**SOURCE DATA:**

★ ★ ★

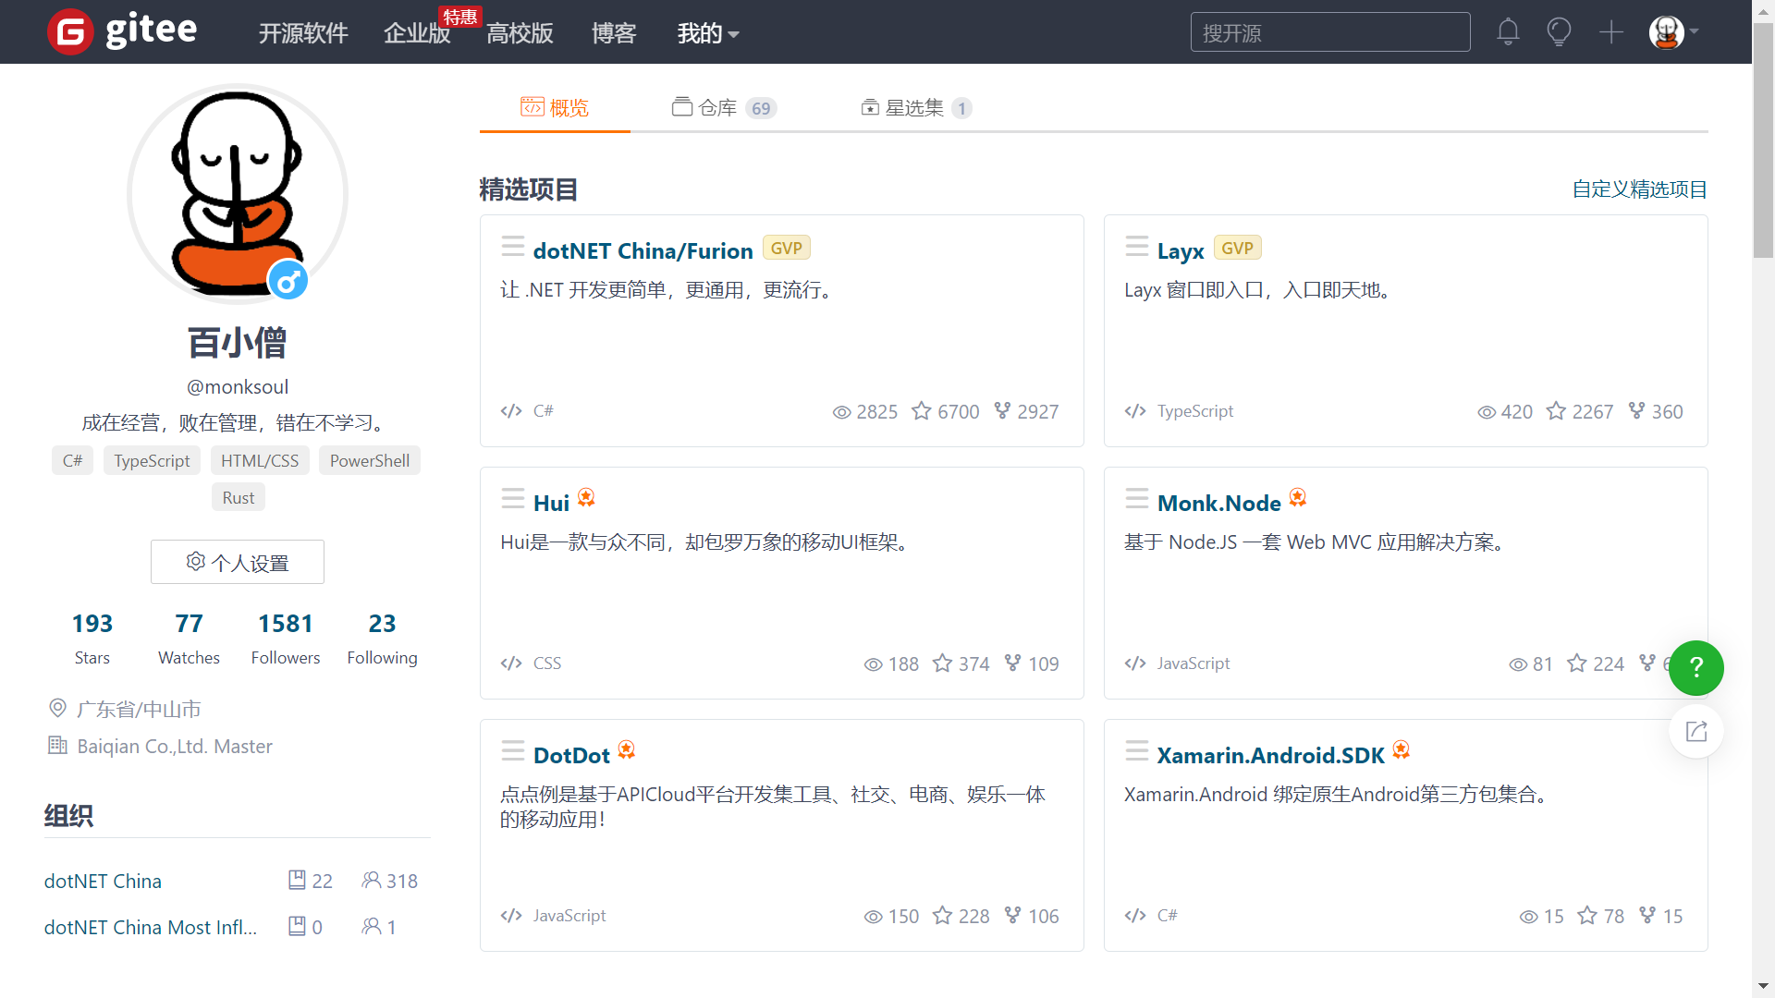Click the Layx GVP badge icon

(x=1239, y=249)
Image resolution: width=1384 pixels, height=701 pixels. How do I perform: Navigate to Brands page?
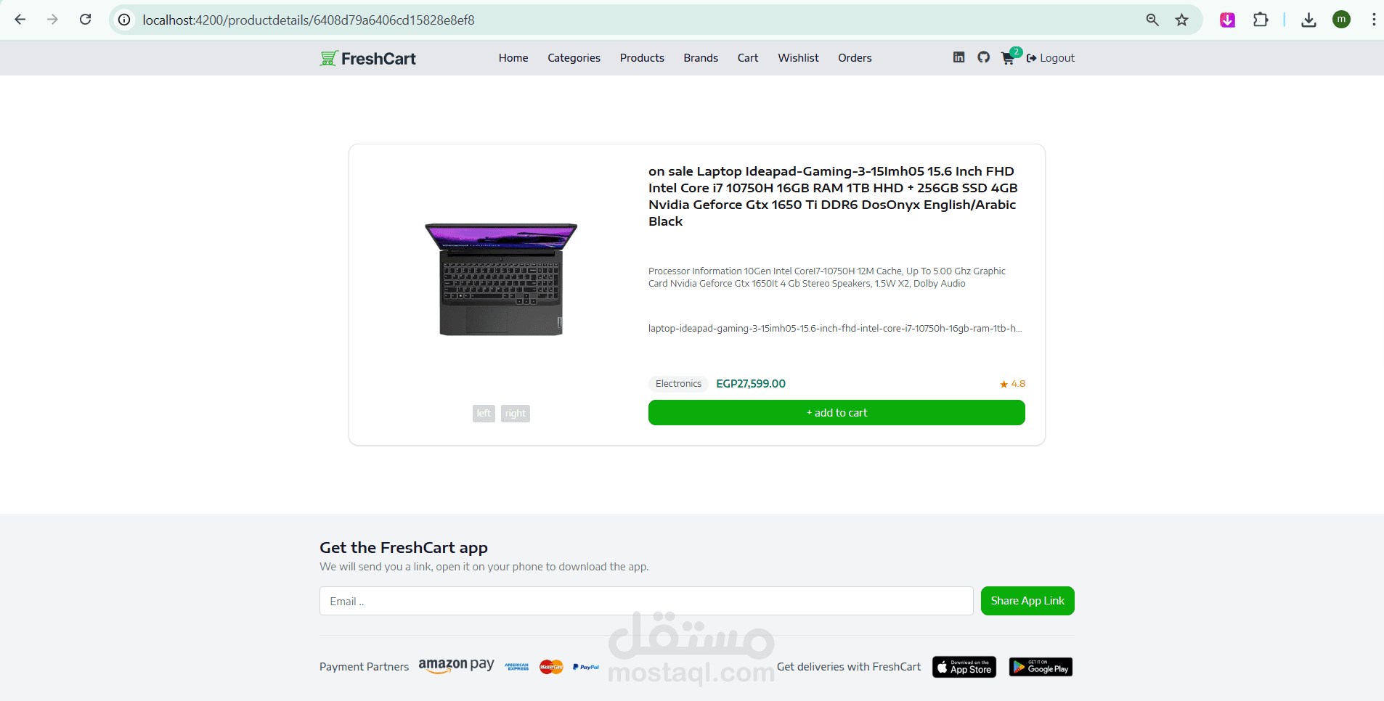(700, 58)
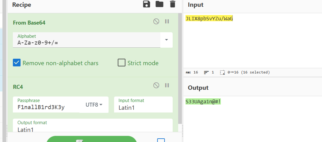Save the recipe with the floppy disk icon

147,4
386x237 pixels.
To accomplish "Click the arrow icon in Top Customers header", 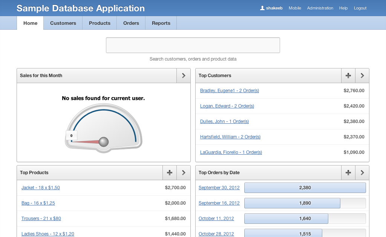I will pyautogui.click(x=362, y=76).
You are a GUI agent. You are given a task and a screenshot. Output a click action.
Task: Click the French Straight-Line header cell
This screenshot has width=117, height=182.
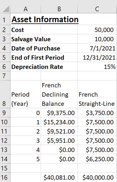(97, 94)
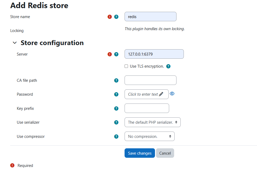Open help icon for Password field

[116, 94]
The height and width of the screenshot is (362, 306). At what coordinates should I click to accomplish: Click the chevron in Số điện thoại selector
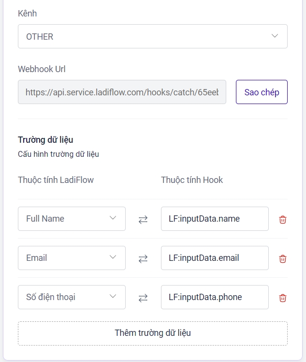point(113,297)
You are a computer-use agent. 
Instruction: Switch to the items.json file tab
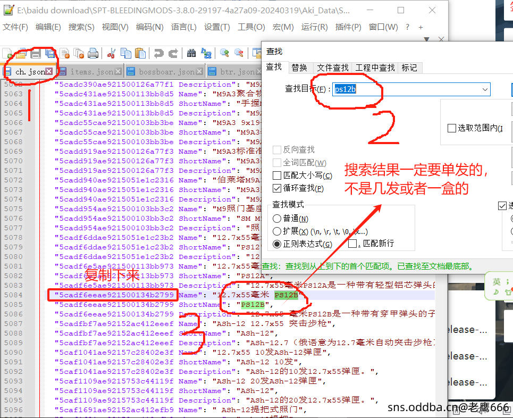pos(91,71)
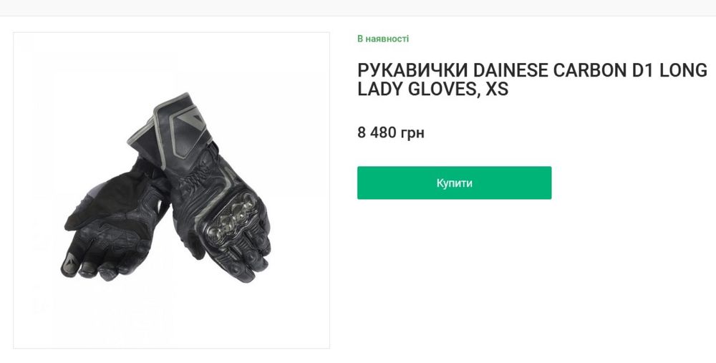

★ ★ ★

**EXERCISE GOAL:** Please say how many lines in the records above contain the string "agent", giving no other words.

**ANSWER BOX:** 2